Dec 062019
 
 December 6, 2019  Posted by at 2:06 pm Finance Tagged with: , , , , , , , , , , , , , ,


Paul Gauguin When are you getting married? 1892

 

 

It wasn’t really the plan to make this a series, but it seems to have turned into one. Part 1 is here: The Fed Detests Free Markets. Part 3 will follow soon. And yeah, I did think perhaps I should have called this one “End The Fed” Is No Longer Enough. Because that’s the idea here. But what’s in a name?

 

 

Okay, let’s talk a bit more about finance again. Though I still think this requires caution, because the meaning of the terminology used in such conversations appears to have acquired ever more diverse meanings for different groups of people. Up to the point where you must ask: are we really still talking about the same thing here?

I’ve said multiple times before that there are no more markets really, or investors, because central banks have killed off the markets. There are still “contraptions” that look like them, like the real thing, but they’re fake. You can see this every time a Fed chief opens their mouth and every single person involved in the fake markets hangs on their lips.

They do that because that Fed head actually determines what anything will be worth tomorrow, not the markets, since the Fed buys everything up, and puts interest rates down so more people can buy grossly overpriced property and assets, and allows companies to buy their own shares so nobody knows what they’re worth anymore.

• [Supplied data]
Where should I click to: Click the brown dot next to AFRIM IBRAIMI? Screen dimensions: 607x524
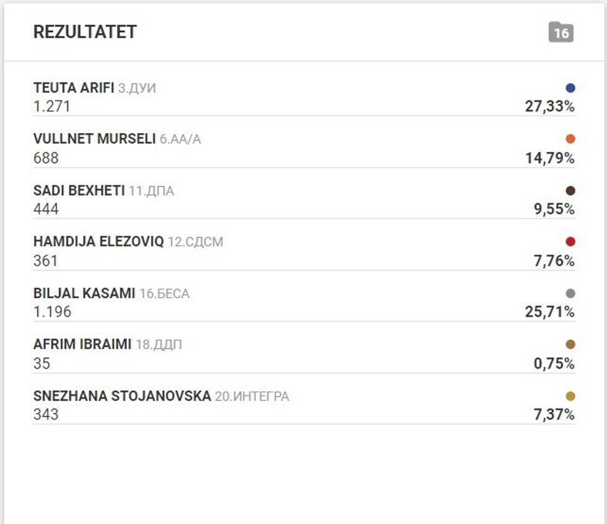tap(570, 344)
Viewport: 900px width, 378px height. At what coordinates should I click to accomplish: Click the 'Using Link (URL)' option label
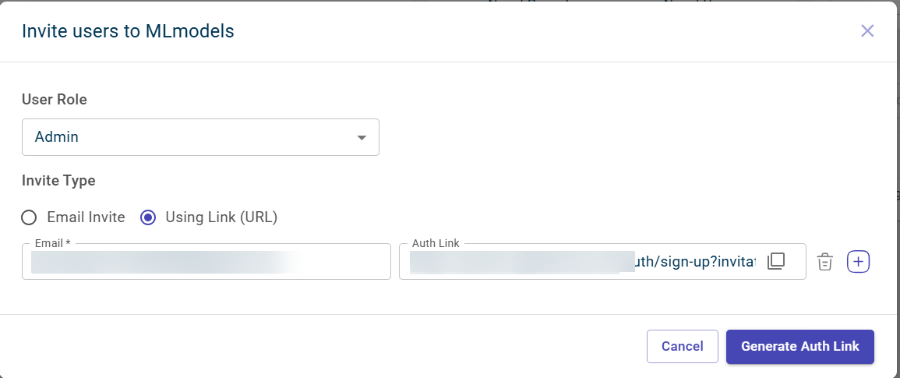click(x=221, y=217)
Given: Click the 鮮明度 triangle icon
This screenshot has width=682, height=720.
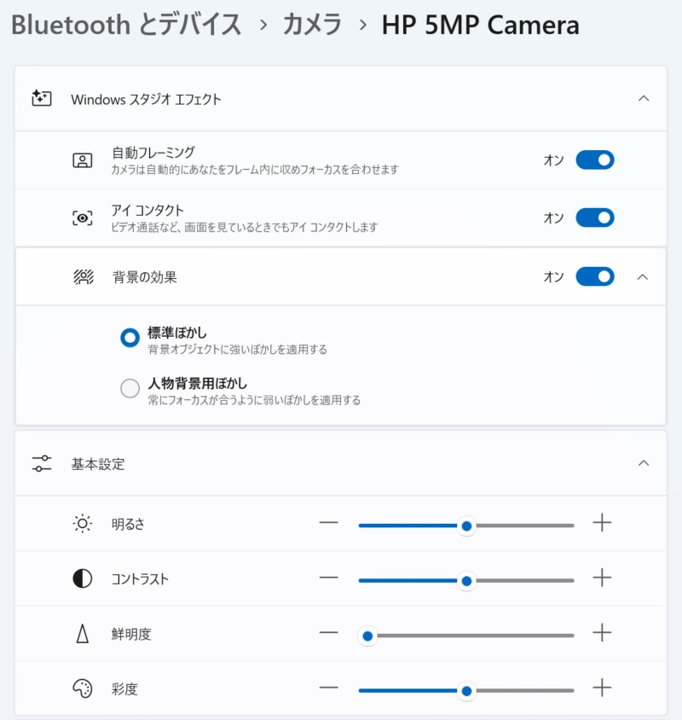Looking at the screenshot, I should tap(83, 634).
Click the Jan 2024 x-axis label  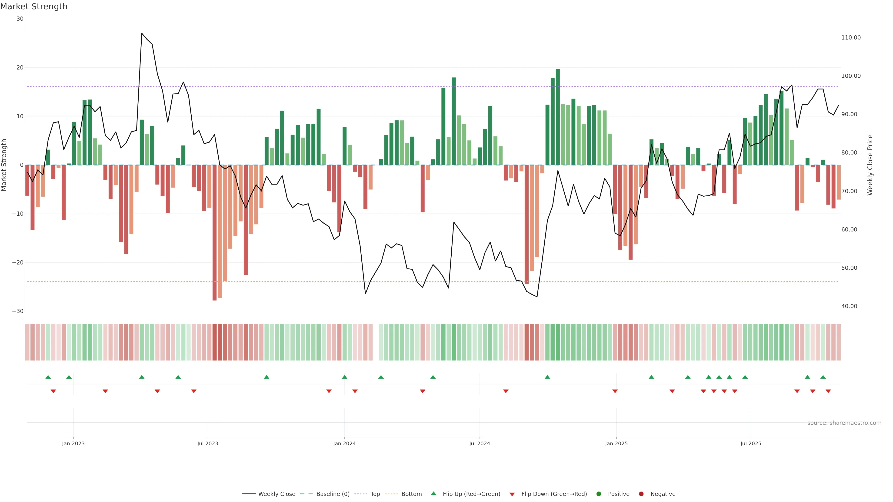(344, 443)
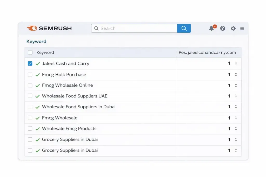Select the Fmcg Bulk Purchase checkbox
Image resolution: width=266 pixels, height=177 pixels.
click(x=30, y=74)
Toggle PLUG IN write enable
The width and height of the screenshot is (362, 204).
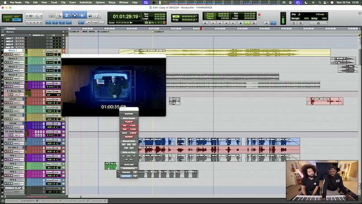(129, 121)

• [Directions]
Translate this sentence from the post on the Fed into Spanish: "I’ve said multiple times before that there are no more markets really, or investors, because central banks have killed off the markets." The records have no connection to the post on the Fed.

• [Response]
He dicho varias veces antes que en realidad ya no hay mercados, ni inversores, porque los bancos centrales han acabado con los mercados.